=== Request 1 ===
Answer these questions using the Leopard-EM documentation below.
(a) What is the minimum Python version required?
(b) Against which brand of GPU has Leopard-EM been tested?
(c) Which publication's functionality does the package currently reflect?
=== Request 2 ===
Reproduce the passage of the Leopard-EM documentation that starts at "Leopard-EM should theoretically" and ends at "for these platforms.".
=== Request 3 ===
List every general system requirement that the Leopard-EM documentation gives for the package.

=== Source ===
((
Leopard-EM

Welcome to the Location & oriEntatiOn of PARticles found using two-Dimensional tEmplate Matching (Leopard-EM) online documentation! Leopard-EM is a Python implementation of Two-Dimensional Template Matching (2DTM) which itself is a data processing method in cryo-EM for locating and orienting particles using a reference structure. This package currently reflects the functionality described in Lucas, et al. (2021)¹ with additional programs to maximize the usefulness of 2DTM as well as other user-friendly features for integrating into broader data science workflows.

Citing this work

If you use Leopard-EM in your research, please cite (coming soon!).

Installation

Requirements

The general system requirements for Leopard-EM are

Python version 3.10 or above
PyTorch 2.4.0 or above
Linux operating system

The package config contains a complete set of requirements which are automatically downloaded and checked during the installation process. We also recommend using a virtual environment manager (such as conda) to avoid conflicts with other installed software on your system. Please open a open up a bug report on the GitHub page if you experience major issues during the installation process.

MacOS and Windows support

Leopard-EM should theoretically work on MacOS and Windows operating systems, but we cannot guarantee compatibility with platforms other than Linux nor do we distribute pre-built wheels for these platforms.

Tested GPU support

Leopard-EM has only been tested against NVIDIA GPUs but should run on most modern GPU hardware (supported by PyTorch). If you've experienced a compatibility issue, create an issue on GitHub.
))
=== Extracted records ===
((
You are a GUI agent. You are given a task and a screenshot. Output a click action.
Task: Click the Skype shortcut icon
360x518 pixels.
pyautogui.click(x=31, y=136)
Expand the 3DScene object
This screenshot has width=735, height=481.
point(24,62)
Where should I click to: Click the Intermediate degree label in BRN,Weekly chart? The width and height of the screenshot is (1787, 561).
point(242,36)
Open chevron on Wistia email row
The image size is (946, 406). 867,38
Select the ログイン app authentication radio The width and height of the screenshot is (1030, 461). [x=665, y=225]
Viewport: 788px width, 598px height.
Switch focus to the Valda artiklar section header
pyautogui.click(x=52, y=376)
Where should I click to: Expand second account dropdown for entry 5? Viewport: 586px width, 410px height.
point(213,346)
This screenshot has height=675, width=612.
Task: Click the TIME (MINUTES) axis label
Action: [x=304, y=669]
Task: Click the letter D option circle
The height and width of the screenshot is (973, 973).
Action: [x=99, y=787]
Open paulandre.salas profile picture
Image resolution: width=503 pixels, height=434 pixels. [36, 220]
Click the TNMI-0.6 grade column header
))
=== Task result 1 ===
(a) Python 3.10
(b) NVIDIA
(c) Lucas, et al. (2021)

=== Task result 2 ===
Leopard-EM should theoretically work on MacOS and Windows operating systems, but we cannot guarantee compatibility with platforms other than Linux nor do we distribute pre-built wheels for these platforms.

=== Task result 3 ===
- Python version 3.10 or above
- PyTorch 2.4.0 or above
- Linux operating system